**Excerpt to read:**
## BEGIN

Marie Yovanovitch Transcript Shows Trump Is a 'Thug' Who Engages in Witness Intimidation, Former Prosecutor Says

This is another busy week for the impeachment investigation into President Donald Trump's interactions with the Ukrainian government.

Already, House Democrats have released the full transcripts of two closed-door sessions with former Ukraine Ambassador Marie Yovanovitch and former senior State Department adviser Michael McKinley.

Yovanovitch—ousted by the president under pressure from attorney Rudy Giuliani, among other Trump allies—told the House she was the victim of a smear campaign by Trump's team, members of which were more concerned with partisan politics than the national interest.

Yovanovitch was reportedly an obstacle to the efforts of Trump and his allies to pressure the Ukrainian government into opening an investigation into accusations of corruption against 2020 rival Joe Biden and his son Hunter.

The White House had frozen hundreds of millions of dollars worth of U.S. military aid to Ukraine at that time, with the implication that it would be released if a probe was forthcoming.

Yovanovitch explained she felt personally threatened by Trump, who in a July 25 phone call with Ukrainian President Volodymyr Zelenskiy said the former ambassador was "going to go through some things."

Yovanovitch told House investigators she was "shocked" by the comment, "first of all, that I would feature repeatedly in a presidential phone call, but secondly, that the president would speak about me or any ambassador in that way to a foreign counterpart."

She added she did not know what Trump meant, and was "very concerned. I still am."

Former federal prosecutor Glenn Kirschner tweeted his concerns about the transcript, comparing Trump's actions to witness intimidation.

"As a career prosecutor, I dealt with countless fearful witnesses," he explained. "No one should ever have to experience that kind of intimidation!"

"Trump is a d@mn thug," Kirschner added.

## END

**Data excerpt:**
## BEGIN

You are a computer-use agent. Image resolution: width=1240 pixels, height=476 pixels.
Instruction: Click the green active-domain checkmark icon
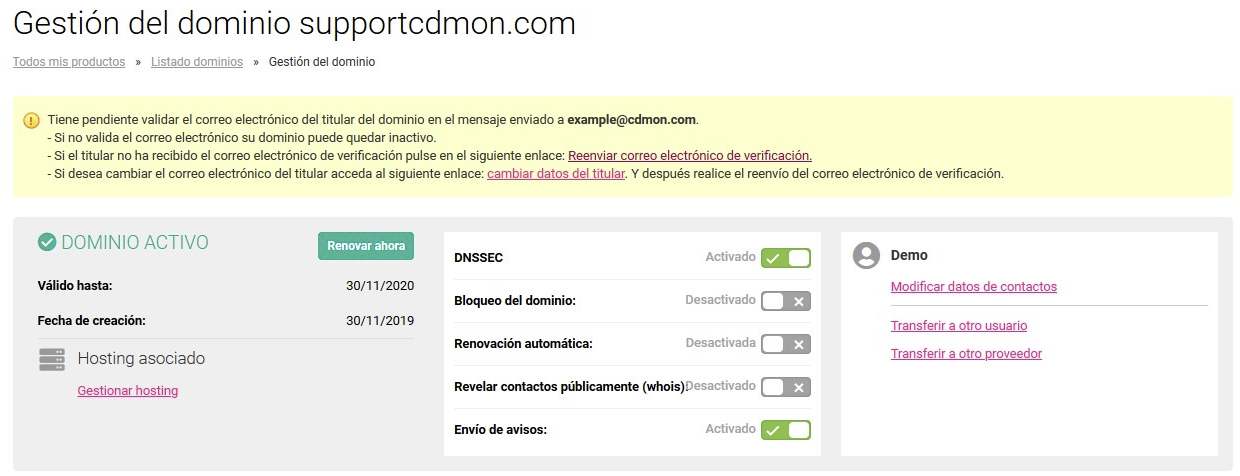point(47,243)
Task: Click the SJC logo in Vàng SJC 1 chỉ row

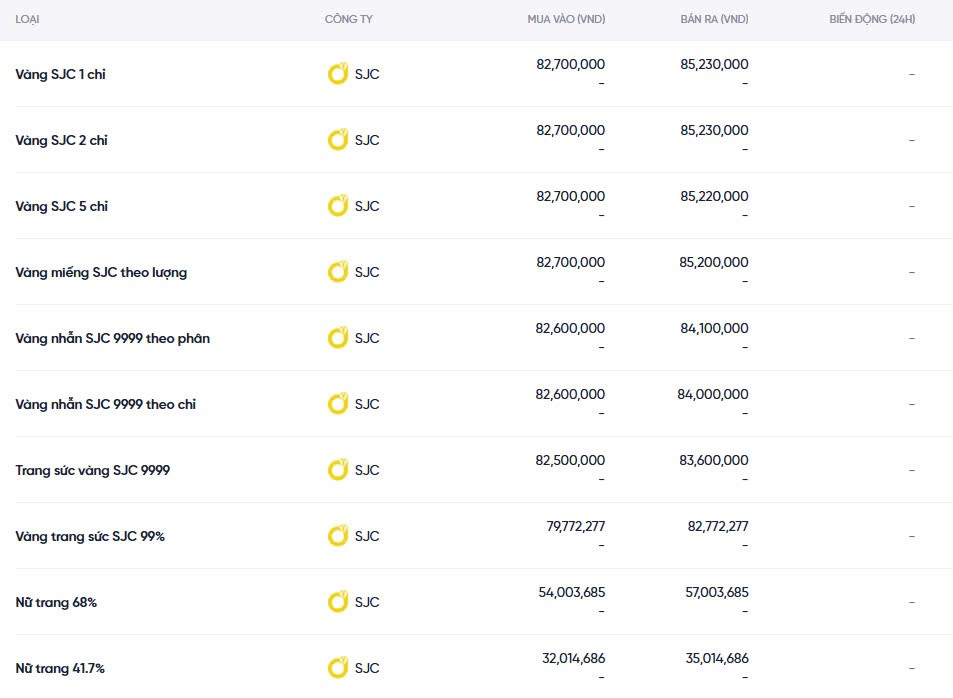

## END

**Task details:** Can you copy the article about the Yovanovitch transcript word for word, beginning at "The White House" and continuing through "probe was forthcoming."?

**Task result:**
The White House had frozen hundreds of millions of dollars worth of U.S. military aid to Ukraine at that time, with the implication that it would be released if a probe was forthcoming.